An appraisal of the strategic situation in the Coral Sea in February 1942

As early as August 1941, the Japanese Navy had requested troops from the Japanese Army to capture Rabaul in the Australian Territory of New Guinea at an early stage of the Pacific War. Rabaul possessed a fine harbour and was located on the northern island of New Britain. The admirals of the Imperial Navy General Staff viewed Rabaul as a threat to Japan's major naval base at Truk in the Caroline Islands. The reason for their concern was that Truk would be well within the operational range of American B-17 heavy bombers if they were based at Rabaul.

The force earmarked for the capture of Rabaul was Japan's South Seas Detachment. This was an elite 5,000-man unit with specialist jungle training. This was the same force that had captured America's Guam on 10 December 1941.
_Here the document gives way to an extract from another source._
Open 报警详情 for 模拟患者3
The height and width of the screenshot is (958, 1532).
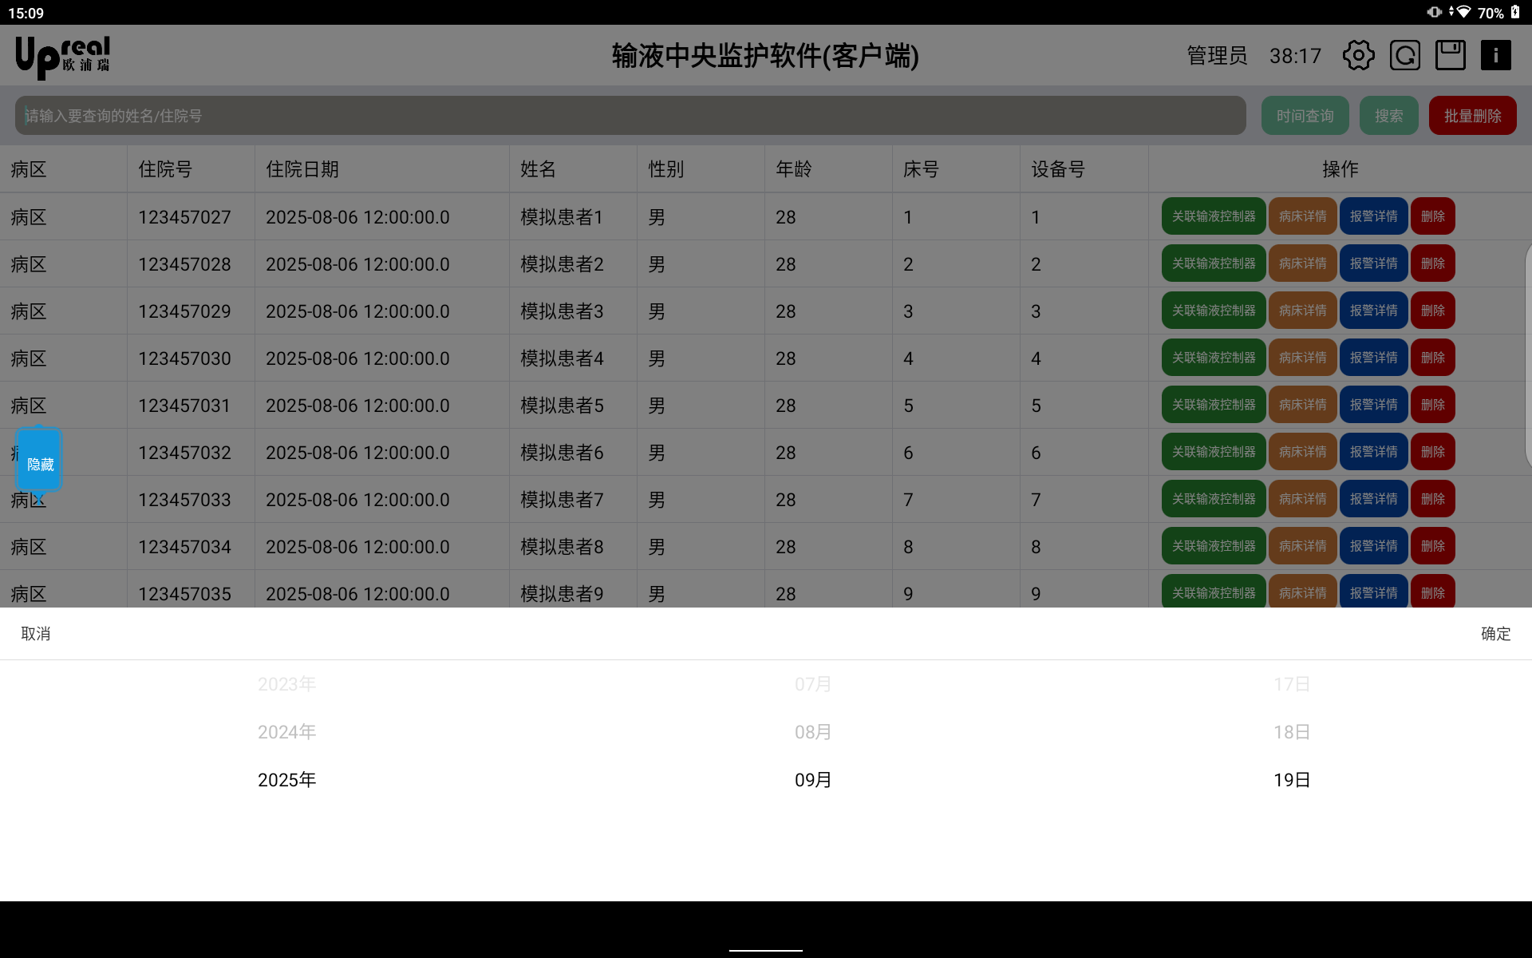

On 23 January 1942, five thousand troops of the South Seas Detachment stormed ashore at Rabaul and quickly overran the single reinforced Australian battalion defending the town and its harbour. Having occupied Rabaul, the Japanese were greatly concerned when their invasion force immediately came under attack from Allied bombers launched from Lae and Salamaua on the north-eastern coast of the New Guinea mainland. Something now had to be done to protect Rabaul from Allied counter-attacks. Plans were immediately set in train for the early capture of Lae and Salamaua.

While the Japanese were preparing to occupy more of the island of New Guinea, Admiral Nimitz had not been idle at Hawaii. He responded to the capture of Rabaul by ordering Vice Admiral Wilson Brown to take Task Force 11 (TF-11), formed around the heavy fleet carrier USS Lexington (CV-2), to the Coral Sea to raid Rabaul.
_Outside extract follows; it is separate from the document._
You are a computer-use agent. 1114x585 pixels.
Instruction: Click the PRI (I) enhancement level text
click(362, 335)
With its supporting cruisers and destroyers, Lexington moved into the Coral Sea and approached Rabaul from the south-east. A Japanese patrol plane spotted the American task force on the morning of 19 February, and Lexington was attacked later that day by a formation of eighteen Japanese medium bombers launched from Rabaul. All but two of the Japanese bombers were shot down by Wildcat fighters from Lexington. This was the famous occasion when Lieutenant Edward "Butch" O'Hare shot down five Japanese bombers and was awarded the Medal of Honor. Having lost the advantage of surprise, Admiral Brown decided to withdraw his task force out of range of Japanese bombers.
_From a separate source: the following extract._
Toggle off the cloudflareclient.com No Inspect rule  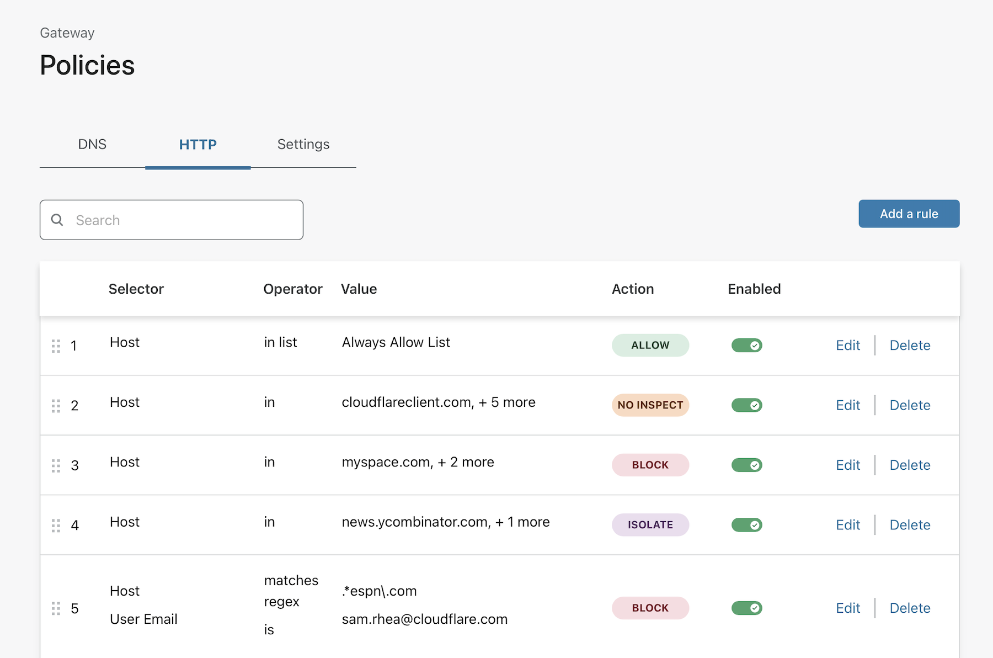coord(746,405)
The proximity of an American carrier task force so close to Rabaul produced consternation at Rabaul and Truk, and caused the Japanese to postpone the capture of Lae and Salamaua until 8 March 1942.

This was the situation unfolding in the South Pacific that had caused Admiral King to divert Yorktown to the Coral Sea on 14 February. An additional carrier had been requested by Vice Admiral Brown to support Lexington in a raid on shipping at the Japanese naval base being developed at Rabaul.

Yorktown is ordered to join Lexington in the Coral Sea

On 24 February 1942, Admiral Nimitz ordered Rear Admiral Fletcher's Task Force 17 (TF-17) to rendezvous in the Coral Sea with Vice Admiral Brown's Task Force.

As Yorktown and her escort warships were steaming towards the Coral Sea, Admiral Brown was directed to use his combined task forces to attack Japanese-occupied areas on New Britain about 10 March. The purpose of these raids was to check the Japanese advance southwards and to cover the arrival of an American troop convoy at Noumea in New Caledonia. On 6 March, the Yorktown task force joined Vice Admiral Brown's TF-11 and Rear Admiral Crace's Anzac cruiser squadron in the Coral Sea. The combined Allied force, under the overall command of Vice Admiral Brown, was now designated task Force 11 (TF-11). Admirals Brown, Fletcher and Crace immediately began planning for attacks on Rabaul and the airfield at Gasmata on the southern coast of New Britain.